If this request is for ARS, what identifier on entitlment indicates that the entitlement is eligible for the directory roles?
Thanks.
02/16/2024 09:58 AM
Hey @sudeshjaiswal,
Thank you for your response. Our use case at this time is to just see what entitlements from AzureAD are eligible to check out a DirectoryRole. We are trying to figure out how to assign those eligible Entitlements as a Child Entitlement in Saviynt to those DirectoryRoles. In our Azure Environment, eligibility is decided by what AAD group you are in.
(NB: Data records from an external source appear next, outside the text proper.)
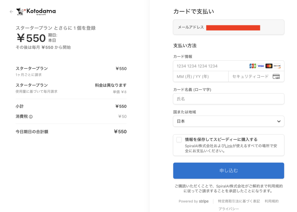This screenshot has width=297, height=212.
Task: Click the Kotodama logo
Action: 36,12
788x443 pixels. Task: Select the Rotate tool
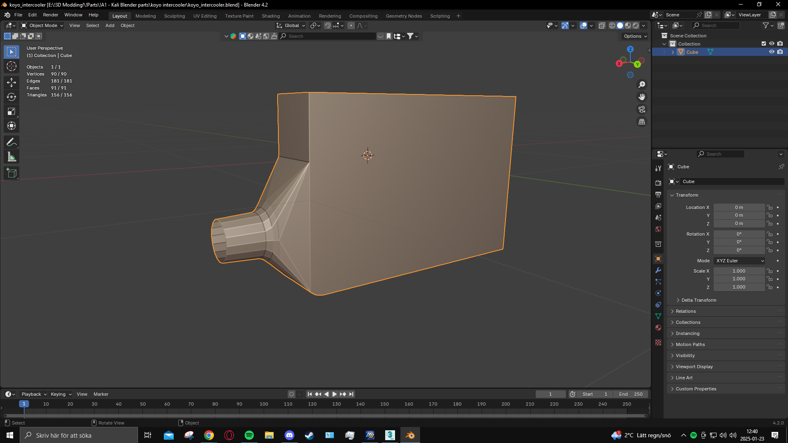pyautogui.click(x=11, y=97)
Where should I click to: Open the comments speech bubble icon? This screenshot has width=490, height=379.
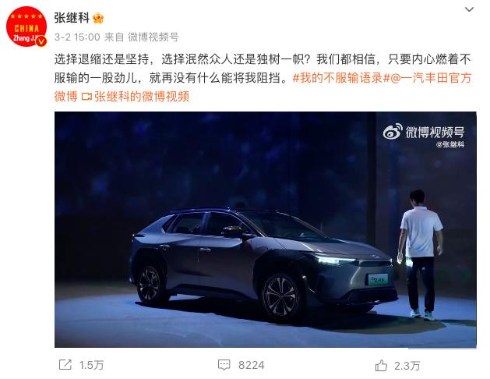click(224, 365)
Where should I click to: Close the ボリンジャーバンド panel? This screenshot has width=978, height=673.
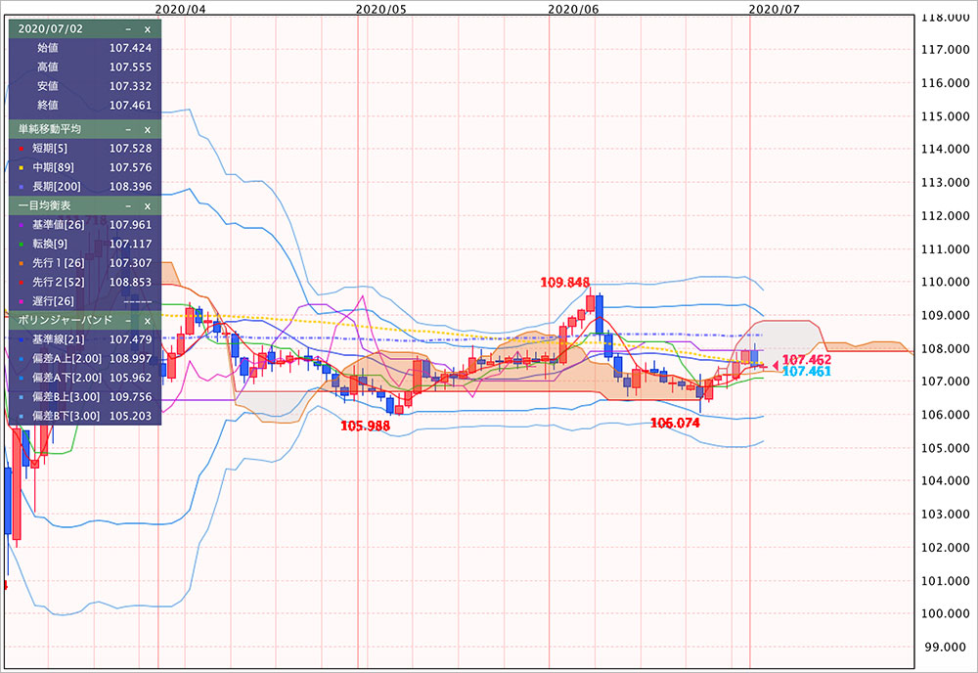[148, 320]
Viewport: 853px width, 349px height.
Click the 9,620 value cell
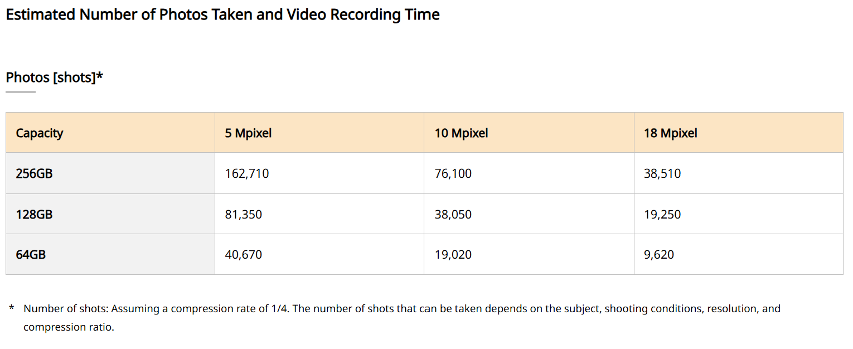point(659,255)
Our main issue is trying to figure out how to import from Azure the indicator that an AAD entitlement is eligible for a DirectoryRole.
02/16/2024 10:24 AM
@aidanryan Is this for reporting purpose only or you want to run a certification campaign on the eligibility for roles. I haven't explored it but the eligibility may not be associated directly with the Role and should be retrievable via PIM APIs.
02/16/2024 10:33 AM
The end goal would to have users be able to checkout these DirectoryRoles like they can in Azure. We are in the process of implementing the AAG and CPAM module, so we are trying to get this setup prior to the implementation of these two modules.
02/23/2024 08:03 AM
Do either know if there is a way to accomplish this?